=== WORK INSTRUCTIONS ===
Could you rewrite the lines that begin at the one containing "Image resolution: width=2505" and stop after the one containing "pyautogui.click(x=1162, y=847)", changing "checkbox" to "tick box" and keeping everything else the same? Leave the pictures out.

=== RECORDS SUPPLIED ===
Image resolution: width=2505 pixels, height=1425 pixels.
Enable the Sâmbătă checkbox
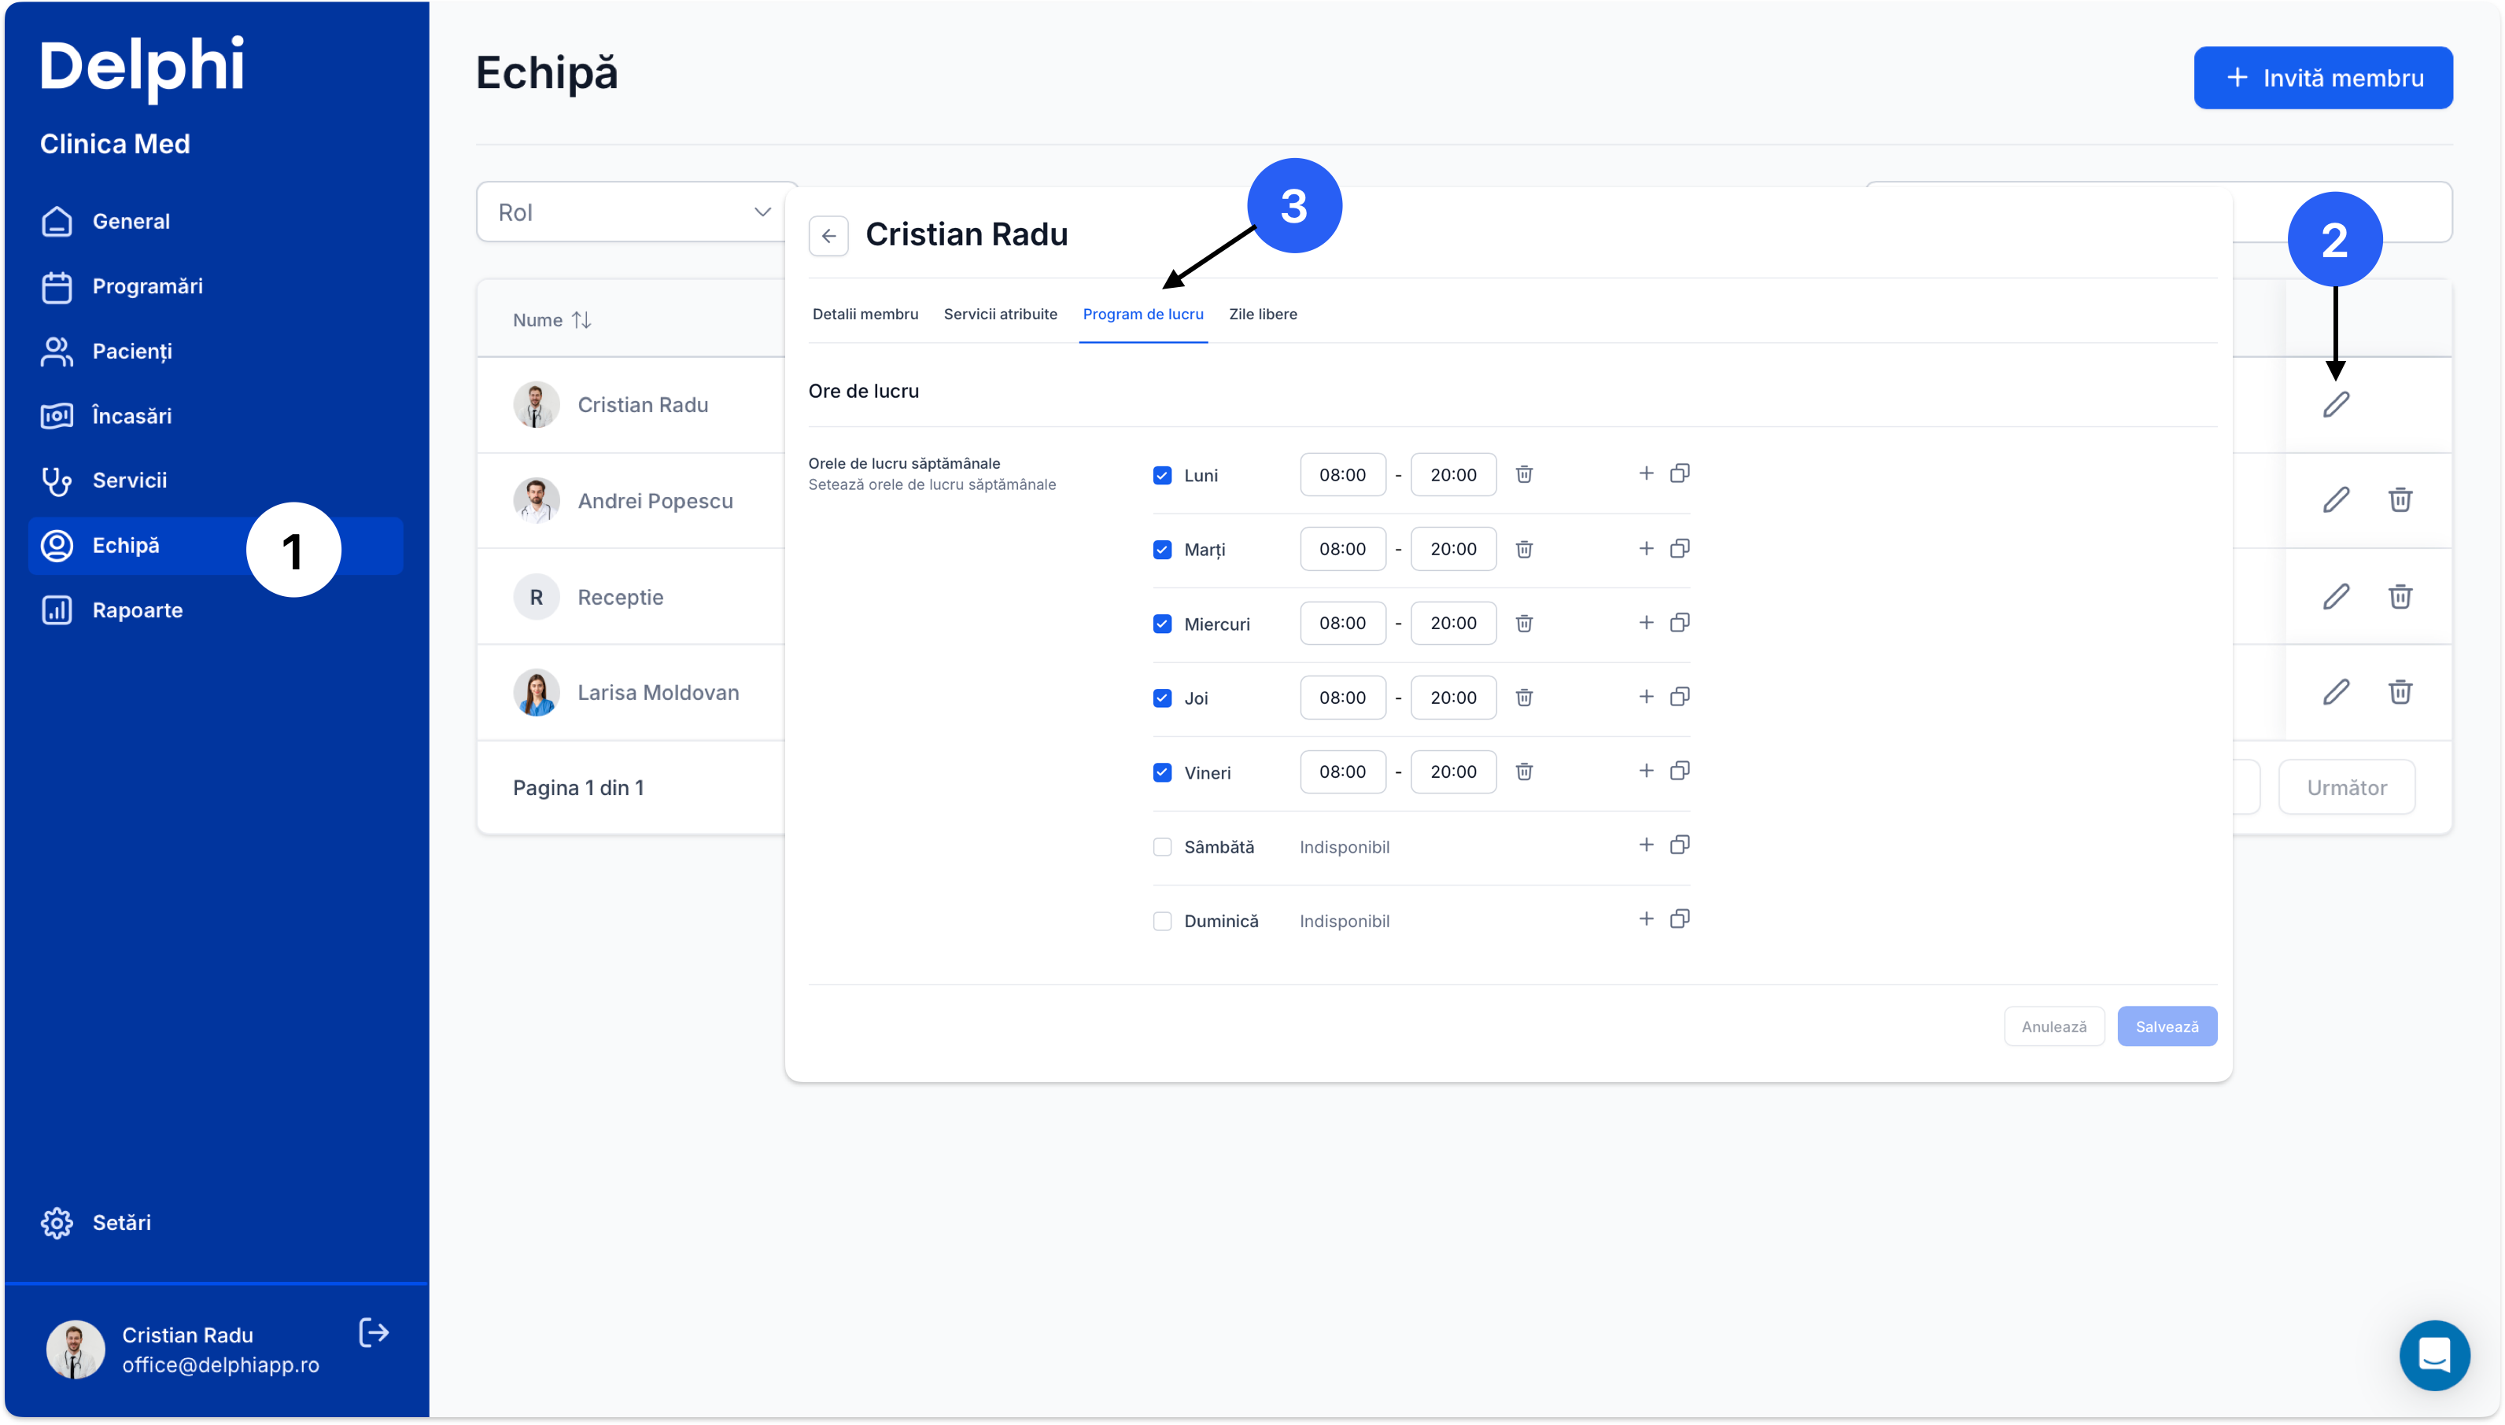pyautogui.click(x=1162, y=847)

...

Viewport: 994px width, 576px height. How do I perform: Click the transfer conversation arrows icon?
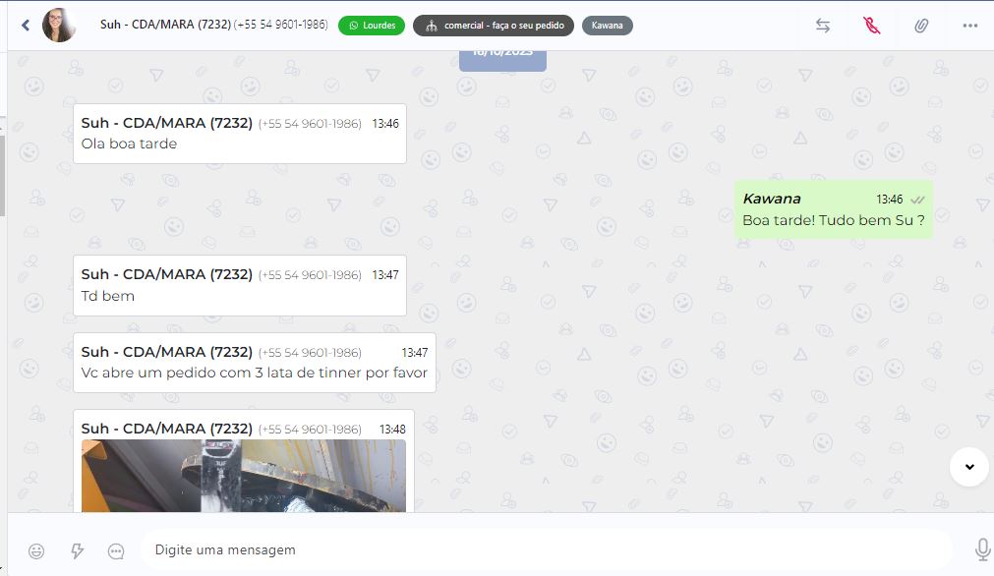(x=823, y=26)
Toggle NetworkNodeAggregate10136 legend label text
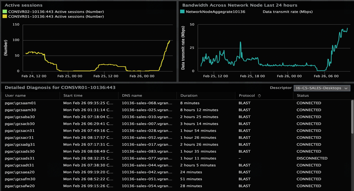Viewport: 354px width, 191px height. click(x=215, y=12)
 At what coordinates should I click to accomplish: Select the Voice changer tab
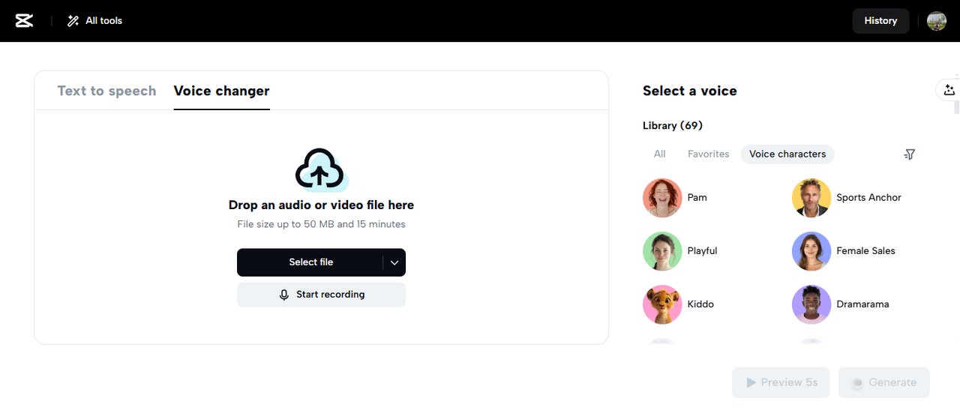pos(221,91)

=== ANSWER BELOW ===
Image resolution: width=2505 pixels, height=1425 pixels.
Enable the Sâmbătă tick box
pyautogui.click(x=1162, y=847)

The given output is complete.